THE PROBLEM: Format the stretch from the line containing "is (469, 298)." through the line containing "nav-corn-silage: Corn Silage ▾ is" in the entries below as a numbered list, skipping any blank lines and leaving out the pictures.

[MATERIAL SUPPLIED — start]

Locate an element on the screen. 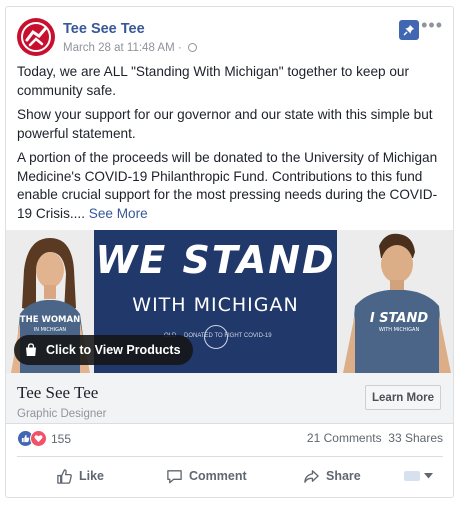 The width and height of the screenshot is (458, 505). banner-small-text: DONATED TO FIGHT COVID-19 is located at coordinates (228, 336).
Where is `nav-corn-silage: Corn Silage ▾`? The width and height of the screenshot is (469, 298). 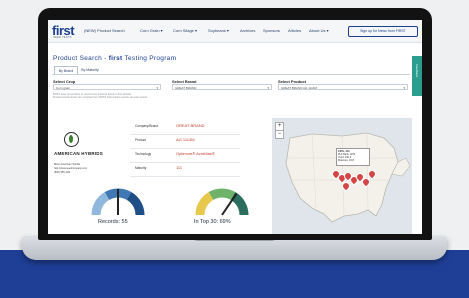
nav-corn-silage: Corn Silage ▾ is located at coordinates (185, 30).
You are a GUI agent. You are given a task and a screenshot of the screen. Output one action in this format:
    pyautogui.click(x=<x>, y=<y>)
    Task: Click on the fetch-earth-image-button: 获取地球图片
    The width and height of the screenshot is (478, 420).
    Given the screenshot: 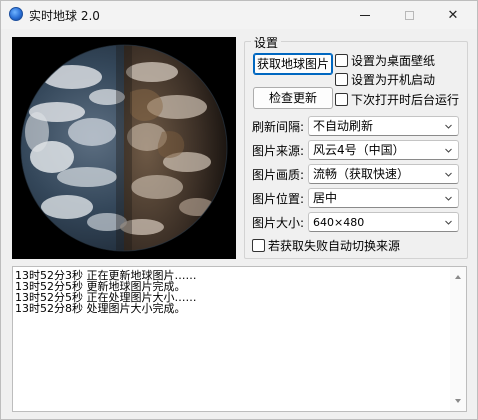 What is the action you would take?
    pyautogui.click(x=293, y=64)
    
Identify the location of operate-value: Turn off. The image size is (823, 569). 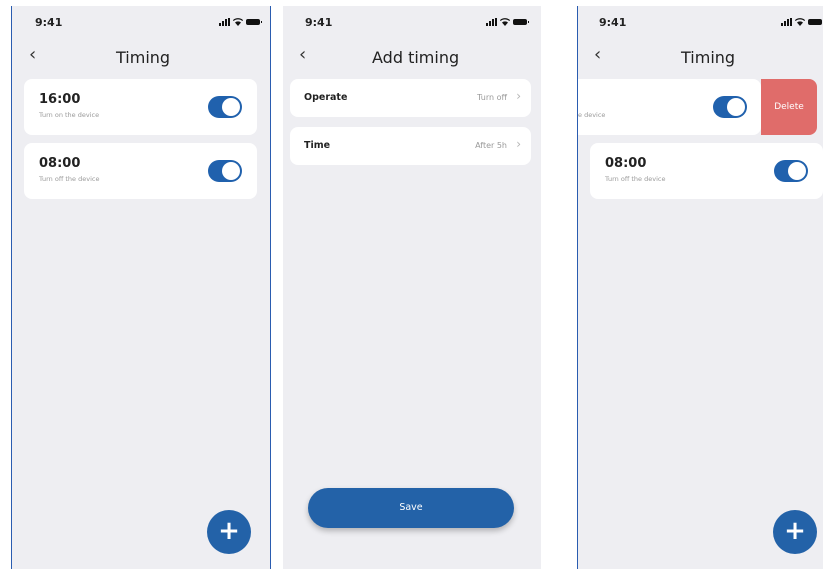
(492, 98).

[MATERIAL SUPPLIED — finish]

RESULT:
1. Where is `nav-corn-silage: Corn Silage ▾`? The width and height of the screenshot is (469, 298). 
2. nav-corn-silage: Corn Silage ▾ is located at coordinates (185, 30).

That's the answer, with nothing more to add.